Güney Kürdistan Kürtleri Saddam Hüseyin ve Irak Baas
partisinin izni ile kurulan bu işbirlikçi partilere mahkûm hale getirildi. Bu
partilerin bütçelerini ve üyelerin maaşlarını Saddam Hüseyin ödüyordu.

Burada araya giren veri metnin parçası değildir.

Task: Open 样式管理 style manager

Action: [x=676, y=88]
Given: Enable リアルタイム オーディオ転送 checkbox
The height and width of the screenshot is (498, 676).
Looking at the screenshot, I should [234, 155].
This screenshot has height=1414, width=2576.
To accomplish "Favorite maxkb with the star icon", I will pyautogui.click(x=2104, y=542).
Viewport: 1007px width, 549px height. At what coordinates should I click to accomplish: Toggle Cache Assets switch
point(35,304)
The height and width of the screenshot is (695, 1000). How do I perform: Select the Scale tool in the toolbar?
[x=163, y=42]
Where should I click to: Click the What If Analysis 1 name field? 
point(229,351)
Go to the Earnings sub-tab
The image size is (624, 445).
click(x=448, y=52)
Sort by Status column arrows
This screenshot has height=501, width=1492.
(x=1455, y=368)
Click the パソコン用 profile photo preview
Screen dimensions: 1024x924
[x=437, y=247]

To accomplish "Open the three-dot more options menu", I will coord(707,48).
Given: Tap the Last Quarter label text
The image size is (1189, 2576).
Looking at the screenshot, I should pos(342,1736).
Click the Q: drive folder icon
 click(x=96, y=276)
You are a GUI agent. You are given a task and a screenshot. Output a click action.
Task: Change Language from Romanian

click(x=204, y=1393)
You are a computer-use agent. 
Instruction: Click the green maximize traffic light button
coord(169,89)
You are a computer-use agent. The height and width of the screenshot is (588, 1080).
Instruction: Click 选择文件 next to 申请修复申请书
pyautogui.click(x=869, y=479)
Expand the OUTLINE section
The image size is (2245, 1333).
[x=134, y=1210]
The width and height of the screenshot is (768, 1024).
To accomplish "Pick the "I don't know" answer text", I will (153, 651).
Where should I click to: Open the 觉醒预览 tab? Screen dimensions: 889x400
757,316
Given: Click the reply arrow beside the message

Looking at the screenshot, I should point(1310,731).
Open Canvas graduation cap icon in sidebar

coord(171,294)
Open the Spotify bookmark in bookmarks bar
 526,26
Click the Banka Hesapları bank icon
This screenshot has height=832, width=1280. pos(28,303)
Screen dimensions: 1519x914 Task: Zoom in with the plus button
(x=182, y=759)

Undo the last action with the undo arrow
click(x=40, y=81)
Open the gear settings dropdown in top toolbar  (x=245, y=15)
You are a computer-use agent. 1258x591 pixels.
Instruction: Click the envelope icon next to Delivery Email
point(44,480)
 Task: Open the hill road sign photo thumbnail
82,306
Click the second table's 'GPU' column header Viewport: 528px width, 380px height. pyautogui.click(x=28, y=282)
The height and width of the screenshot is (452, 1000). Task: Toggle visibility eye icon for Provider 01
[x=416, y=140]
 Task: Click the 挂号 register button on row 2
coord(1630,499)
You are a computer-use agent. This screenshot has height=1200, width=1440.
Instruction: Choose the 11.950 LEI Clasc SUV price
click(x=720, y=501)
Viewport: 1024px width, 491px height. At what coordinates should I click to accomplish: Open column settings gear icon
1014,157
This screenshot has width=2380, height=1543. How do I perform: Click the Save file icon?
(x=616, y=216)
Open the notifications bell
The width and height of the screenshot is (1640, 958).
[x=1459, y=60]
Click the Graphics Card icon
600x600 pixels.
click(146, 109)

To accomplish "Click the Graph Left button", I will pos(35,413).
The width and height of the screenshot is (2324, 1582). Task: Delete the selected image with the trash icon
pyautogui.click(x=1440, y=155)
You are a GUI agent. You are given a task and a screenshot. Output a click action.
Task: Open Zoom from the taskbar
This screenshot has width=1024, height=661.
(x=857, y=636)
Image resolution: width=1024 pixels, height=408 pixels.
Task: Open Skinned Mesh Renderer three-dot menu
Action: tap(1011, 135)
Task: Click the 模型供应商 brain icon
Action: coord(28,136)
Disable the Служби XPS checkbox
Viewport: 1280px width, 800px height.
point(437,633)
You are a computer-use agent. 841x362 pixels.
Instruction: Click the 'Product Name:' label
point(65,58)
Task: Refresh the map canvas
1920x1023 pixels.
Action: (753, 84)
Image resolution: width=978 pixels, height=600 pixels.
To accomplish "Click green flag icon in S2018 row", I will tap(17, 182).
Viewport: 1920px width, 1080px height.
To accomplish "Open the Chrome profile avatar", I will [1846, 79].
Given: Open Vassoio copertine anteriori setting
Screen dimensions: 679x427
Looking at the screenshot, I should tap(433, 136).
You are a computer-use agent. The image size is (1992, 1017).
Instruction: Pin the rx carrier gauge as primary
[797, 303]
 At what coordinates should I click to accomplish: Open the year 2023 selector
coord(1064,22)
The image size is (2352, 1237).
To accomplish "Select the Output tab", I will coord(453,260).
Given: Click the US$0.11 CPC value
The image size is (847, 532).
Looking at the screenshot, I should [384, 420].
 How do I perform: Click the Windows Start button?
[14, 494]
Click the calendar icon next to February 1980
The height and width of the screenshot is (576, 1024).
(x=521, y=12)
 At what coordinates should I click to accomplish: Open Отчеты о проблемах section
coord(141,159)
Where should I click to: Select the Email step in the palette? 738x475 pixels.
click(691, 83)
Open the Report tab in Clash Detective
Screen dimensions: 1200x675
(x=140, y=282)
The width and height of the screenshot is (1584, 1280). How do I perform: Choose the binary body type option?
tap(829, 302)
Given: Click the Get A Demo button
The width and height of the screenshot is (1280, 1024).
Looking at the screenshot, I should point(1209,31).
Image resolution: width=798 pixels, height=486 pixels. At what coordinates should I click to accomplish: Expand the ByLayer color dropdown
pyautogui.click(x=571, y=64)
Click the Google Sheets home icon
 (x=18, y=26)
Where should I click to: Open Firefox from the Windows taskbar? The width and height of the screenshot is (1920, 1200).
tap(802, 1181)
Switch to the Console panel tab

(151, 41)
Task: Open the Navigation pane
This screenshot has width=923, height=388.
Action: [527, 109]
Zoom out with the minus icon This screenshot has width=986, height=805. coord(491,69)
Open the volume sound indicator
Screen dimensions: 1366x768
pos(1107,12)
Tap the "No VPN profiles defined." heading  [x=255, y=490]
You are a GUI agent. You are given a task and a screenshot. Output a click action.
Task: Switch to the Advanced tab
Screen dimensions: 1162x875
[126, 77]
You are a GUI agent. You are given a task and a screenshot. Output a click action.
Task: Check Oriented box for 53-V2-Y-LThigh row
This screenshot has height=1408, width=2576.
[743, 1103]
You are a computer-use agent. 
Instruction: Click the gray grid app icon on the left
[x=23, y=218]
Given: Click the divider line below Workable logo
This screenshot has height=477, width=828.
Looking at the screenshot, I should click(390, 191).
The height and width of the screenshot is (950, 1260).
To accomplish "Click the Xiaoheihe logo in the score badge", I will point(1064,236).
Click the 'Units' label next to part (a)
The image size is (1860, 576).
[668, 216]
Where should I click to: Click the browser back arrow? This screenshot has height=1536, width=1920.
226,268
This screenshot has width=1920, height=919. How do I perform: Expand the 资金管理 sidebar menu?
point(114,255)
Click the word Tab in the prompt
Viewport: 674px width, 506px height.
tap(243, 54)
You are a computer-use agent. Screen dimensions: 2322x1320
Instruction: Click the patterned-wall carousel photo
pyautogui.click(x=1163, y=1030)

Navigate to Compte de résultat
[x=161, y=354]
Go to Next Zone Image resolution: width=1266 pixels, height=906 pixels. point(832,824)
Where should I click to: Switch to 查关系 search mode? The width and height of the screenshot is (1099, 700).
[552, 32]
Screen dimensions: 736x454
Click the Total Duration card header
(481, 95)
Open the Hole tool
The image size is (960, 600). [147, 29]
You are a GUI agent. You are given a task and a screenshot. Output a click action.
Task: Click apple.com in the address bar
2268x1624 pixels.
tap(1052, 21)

İkinci kol ile bu Kürt partilerine ek olarak Saddam Hüseyin
Irak Baas partisi içinde bir Kürt kolu yarattı, Kürt partilerine üye olmak
istemeyen Kürtleri, bazı korucubaşlarını ve bazı Kürt aşiretlerini bu kola üye
yaptı. Zebariler, Irak Baas partisinin Kürt kolundaydılar. Kürt bölgesinde
görevlendirilen vali, kaymakam ve devlet dairelerindeki yüksek rütbeli memurlar
ve Irak Baas partisinin Kürt koluna üye olanların hepsi Kürtçe konuşuyor ve
Kürt olduklarını söylemekten çekinmiyordu. Kurulan Kürtçe TV ve radyolardan
sürekli konuşturulan bu Kürtler, Irak devletinin Kürtlere haklarını verdiğini,
Kürtçe eğitimli okullar yaptığını, Irak rejimiyle ilgili bir sorunlarının
olmadığını belirterek, Mele Mustafa Barzani ve hareketinin Kürt düşmanı
olduğunu, emperyalizmin bir ajanı olduğunu, Kürtleri katletmek ve haklarını
engellemek için ortaya çıkarılan bir piyon olduğu yönünde sürekli propagandalar
yapıyorlardı. Tıpkı bugünkü AKP’li Kürt milletvekilleri ve kendilerine ben
Kürdüm diyen bazı “Kürt siyasetçileri ve aydınlarının, PKK ve Kürt Halk
Önderi’ne karşı kullandığı düşmanca üslup gibi!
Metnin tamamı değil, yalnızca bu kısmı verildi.